Hmmm. I got a lot to do. Homework, exams, my sister’s car is busted. A seal just went out on my truck that will take at least a day to fix and about $80. My computer’s breaking. Everything is falling apart like it’s junk or something. My bank account is about $1500 lower than I like it to be. My room is a mess, and I need to take a shower. I have 2 classes that I hate and are a pain in the butt. I am getting fat. I miss my grandpa super bad.
Solutions: Do homework, take exams. Kita’s car is in the process of being fixed. The seal is fixable and I know what I am doing because I have done it before, it just takes time and finding tools and I can ride my bike in the meantime. My computer only has to last 3 more months. Stop spending money and start working more. Clean my room. Pass the stupid classes so you don’t have to take them again. Eat better and exercise. Supposedly I will get to see grandpa in December and hopefully sooner.

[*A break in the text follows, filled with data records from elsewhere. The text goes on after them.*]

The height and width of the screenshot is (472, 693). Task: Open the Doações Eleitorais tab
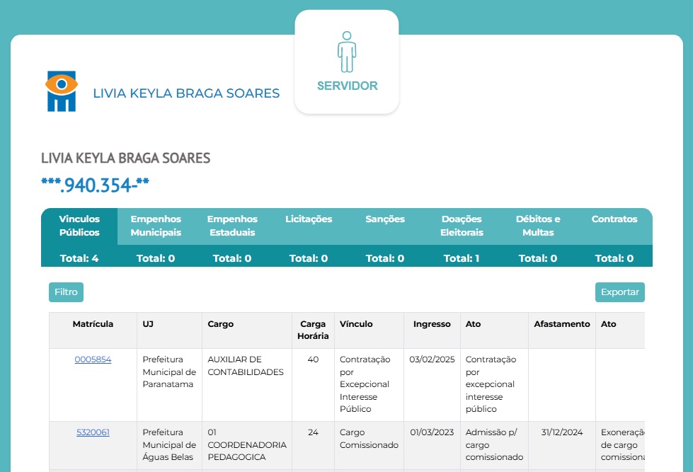tap(462, 226)
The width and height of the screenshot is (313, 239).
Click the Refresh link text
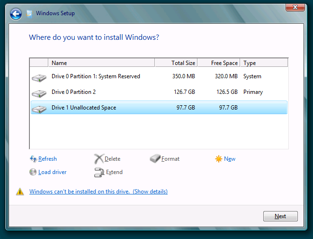47,159
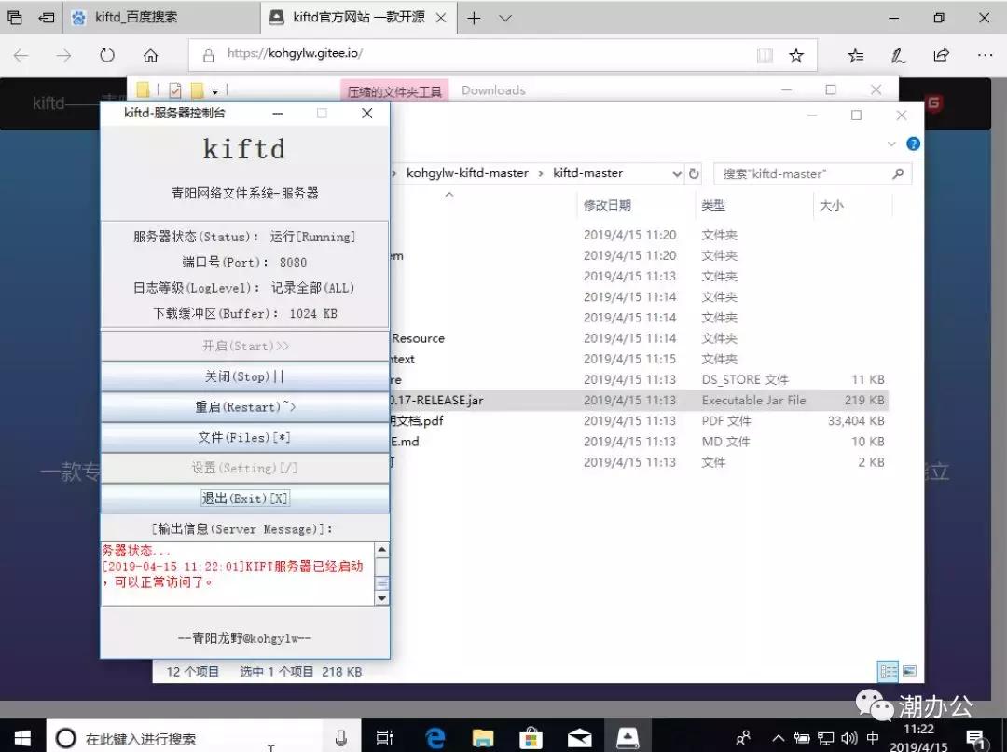Select the kiftd官方网站 browser tab
Image resolution: width=1007 pixels, height=752 pixels.
pos(345,17)
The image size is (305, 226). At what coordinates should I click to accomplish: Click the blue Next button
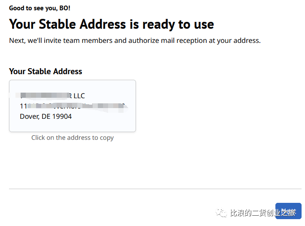pos(288,211)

I told Millie about trying not to get so caught up in life, and this is one of those situations where I need do what I know I should and that is to focus on the things that are really important. Am I loving God and am I loving people? Cause not a lot matters besides that.
And so, God, this is me submitting my problems to You. Thanks for making them seem ridiculously small. Help me to focus on loving others. P.S. I think You are incomprehensively amazing, and thank You also that Millie and I are finally engaged and for putting us together in the first place. I love You and thank You for loving me first.